代わりに、魔窟の入り口から王都や地方へと向かう光の筋が幾本も浮かびがある。
オランジーナはそのうちの1本に、懐かしい匂いを感じた。
スカーレットハンズの上位構成員の一人。
バッカニアの香りだ。
「こっちです!」
魔法で露わになった足跡は、王都郊外へと伸びている。
これを辿ればバッカニアに接することができる。
そしてそこには、死にかけたニーシャもいるはず……。
「魔導探知ができました! 転移魔法で飛びます!」
ナウシカが光の足跡を辿り、いま現在、バッカニアがいるであろう場所を特定し、三人は即座に転移した。
移動した先は古い倉庫群が軒を連ねている。
王都周辺の地図を携行していたオランジーナは、手元を魔法の灯りで明るくしてここがどこかを見つけ出す。
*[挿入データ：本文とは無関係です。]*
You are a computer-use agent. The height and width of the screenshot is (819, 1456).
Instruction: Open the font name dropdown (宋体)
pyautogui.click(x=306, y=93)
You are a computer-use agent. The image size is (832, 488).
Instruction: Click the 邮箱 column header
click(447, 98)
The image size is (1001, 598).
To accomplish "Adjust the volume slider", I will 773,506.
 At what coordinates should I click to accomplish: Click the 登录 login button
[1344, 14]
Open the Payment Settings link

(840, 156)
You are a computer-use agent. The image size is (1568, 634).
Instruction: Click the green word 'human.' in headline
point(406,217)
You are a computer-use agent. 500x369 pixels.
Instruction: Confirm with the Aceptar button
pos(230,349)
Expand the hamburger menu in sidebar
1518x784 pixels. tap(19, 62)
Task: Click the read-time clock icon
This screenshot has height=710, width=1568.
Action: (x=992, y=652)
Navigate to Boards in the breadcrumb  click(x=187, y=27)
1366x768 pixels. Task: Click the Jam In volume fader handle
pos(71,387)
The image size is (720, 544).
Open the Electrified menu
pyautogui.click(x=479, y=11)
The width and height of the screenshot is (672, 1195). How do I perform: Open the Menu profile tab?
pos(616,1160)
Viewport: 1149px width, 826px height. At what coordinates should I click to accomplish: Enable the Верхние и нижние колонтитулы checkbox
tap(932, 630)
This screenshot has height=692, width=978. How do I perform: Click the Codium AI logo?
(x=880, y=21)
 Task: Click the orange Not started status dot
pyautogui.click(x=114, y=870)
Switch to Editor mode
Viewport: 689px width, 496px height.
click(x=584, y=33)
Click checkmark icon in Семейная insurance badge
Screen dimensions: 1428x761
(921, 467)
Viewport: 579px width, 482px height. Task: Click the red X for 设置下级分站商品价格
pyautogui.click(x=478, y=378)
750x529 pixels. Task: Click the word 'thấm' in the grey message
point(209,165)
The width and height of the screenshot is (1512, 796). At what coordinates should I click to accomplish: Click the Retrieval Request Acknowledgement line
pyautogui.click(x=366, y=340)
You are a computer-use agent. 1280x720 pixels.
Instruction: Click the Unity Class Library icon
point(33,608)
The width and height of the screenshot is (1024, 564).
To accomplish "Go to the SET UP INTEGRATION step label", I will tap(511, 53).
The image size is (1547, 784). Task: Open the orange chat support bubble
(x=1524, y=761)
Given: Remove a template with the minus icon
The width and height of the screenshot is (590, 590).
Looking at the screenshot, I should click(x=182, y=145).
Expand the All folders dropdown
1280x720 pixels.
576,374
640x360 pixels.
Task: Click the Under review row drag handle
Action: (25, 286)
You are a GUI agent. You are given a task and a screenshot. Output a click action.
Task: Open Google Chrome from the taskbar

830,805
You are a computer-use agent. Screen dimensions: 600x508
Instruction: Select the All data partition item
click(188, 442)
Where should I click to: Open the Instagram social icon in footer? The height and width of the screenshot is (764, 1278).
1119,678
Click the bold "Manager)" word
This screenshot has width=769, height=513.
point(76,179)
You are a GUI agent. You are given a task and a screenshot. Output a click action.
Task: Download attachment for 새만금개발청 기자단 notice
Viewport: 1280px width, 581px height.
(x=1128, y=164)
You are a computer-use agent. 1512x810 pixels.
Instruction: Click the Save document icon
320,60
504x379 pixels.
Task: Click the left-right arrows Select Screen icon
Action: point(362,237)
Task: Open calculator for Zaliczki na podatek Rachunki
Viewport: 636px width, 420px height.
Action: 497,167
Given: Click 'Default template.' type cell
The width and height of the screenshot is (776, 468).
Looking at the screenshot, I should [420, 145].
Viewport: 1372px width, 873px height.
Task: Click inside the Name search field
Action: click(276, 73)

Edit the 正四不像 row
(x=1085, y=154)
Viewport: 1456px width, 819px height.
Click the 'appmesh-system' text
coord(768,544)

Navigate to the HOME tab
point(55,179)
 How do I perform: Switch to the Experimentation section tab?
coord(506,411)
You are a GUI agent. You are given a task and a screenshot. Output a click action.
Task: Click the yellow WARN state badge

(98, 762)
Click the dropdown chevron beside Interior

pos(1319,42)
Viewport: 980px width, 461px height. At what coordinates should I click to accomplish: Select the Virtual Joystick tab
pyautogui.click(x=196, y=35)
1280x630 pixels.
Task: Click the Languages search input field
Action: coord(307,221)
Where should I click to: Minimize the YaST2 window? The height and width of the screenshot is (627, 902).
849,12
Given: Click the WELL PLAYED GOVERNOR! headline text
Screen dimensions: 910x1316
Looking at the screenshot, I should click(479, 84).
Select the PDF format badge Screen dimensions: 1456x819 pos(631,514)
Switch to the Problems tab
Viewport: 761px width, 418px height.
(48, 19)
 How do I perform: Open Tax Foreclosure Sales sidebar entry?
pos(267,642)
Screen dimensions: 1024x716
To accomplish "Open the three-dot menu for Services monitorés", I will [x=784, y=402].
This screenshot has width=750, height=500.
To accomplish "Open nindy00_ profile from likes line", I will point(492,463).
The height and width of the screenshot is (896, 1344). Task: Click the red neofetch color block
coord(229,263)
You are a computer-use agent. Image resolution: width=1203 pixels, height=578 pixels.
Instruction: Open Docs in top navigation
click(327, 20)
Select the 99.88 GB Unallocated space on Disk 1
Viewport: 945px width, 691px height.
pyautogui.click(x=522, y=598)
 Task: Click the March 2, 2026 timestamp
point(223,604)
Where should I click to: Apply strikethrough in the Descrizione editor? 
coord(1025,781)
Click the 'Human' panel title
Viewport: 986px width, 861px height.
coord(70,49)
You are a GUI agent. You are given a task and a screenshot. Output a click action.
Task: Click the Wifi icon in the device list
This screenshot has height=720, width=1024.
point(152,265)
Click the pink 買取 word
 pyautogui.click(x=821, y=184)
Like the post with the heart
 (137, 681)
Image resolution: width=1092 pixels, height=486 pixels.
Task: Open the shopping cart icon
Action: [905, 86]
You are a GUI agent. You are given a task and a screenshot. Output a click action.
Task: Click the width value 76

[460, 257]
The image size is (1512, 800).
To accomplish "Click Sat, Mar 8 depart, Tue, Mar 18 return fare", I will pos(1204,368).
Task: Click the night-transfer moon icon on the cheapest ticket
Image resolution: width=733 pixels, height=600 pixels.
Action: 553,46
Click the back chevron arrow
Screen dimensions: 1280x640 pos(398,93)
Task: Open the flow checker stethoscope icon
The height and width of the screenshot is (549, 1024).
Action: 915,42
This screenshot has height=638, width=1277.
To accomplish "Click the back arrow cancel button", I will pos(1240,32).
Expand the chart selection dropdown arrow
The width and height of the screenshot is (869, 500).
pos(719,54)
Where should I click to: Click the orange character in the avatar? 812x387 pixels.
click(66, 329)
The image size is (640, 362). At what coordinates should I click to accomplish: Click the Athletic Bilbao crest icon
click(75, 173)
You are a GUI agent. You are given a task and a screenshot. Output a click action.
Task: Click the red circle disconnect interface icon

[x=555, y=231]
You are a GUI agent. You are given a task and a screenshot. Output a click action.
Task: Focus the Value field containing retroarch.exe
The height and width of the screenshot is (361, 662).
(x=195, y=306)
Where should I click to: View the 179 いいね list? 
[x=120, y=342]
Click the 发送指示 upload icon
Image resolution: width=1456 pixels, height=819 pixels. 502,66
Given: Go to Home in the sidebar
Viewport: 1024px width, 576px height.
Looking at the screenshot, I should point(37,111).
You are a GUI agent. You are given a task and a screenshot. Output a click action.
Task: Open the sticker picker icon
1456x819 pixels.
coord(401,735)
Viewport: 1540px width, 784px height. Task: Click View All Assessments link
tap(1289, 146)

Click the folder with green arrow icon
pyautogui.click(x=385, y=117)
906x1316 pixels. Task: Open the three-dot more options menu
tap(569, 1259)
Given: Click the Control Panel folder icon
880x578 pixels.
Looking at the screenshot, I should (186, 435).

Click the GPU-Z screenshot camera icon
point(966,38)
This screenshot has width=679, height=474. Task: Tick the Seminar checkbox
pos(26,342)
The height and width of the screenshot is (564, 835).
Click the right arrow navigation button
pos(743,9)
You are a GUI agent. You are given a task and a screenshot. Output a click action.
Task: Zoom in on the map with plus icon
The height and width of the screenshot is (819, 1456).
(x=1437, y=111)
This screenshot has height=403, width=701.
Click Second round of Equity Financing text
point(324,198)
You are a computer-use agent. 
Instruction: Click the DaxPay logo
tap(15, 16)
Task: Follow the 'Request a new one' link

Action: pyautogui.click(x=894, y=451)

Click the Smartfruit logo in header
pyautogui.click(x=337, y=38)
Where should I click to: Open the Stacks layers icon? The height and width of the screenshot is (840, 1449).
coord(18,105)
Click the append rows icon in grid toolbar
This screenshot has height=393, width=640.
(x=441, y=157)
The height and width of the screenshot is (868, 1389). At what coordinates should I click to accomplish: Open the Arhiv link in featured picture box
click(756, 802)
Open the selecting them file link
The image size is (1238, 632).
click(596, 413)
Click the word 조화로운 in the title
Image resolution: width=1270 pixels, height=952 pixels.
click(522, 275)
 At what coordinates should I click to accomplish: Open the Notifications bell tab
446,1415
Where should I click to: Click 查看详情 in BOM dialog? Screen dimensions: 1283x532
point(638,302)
「王立騎士団の所有するアウザット第二倉庫? なんでこんなところにいるんでしょう? もっと隠れ場所はあったはず」
「ま、探してみればわかるさ。スカーレットハンズの勢力は王国内部にも潜んでいるってことだろう」
「ああ、つまり――ニーシャ様があちら側にいたときに用意された、ということでしょうか?」
「多分、な」
のんびりとした憶測の会話をかわしながら、三人の視線は光の足跡が点々と続く左手奥の倉庫へと向かって注がれていた。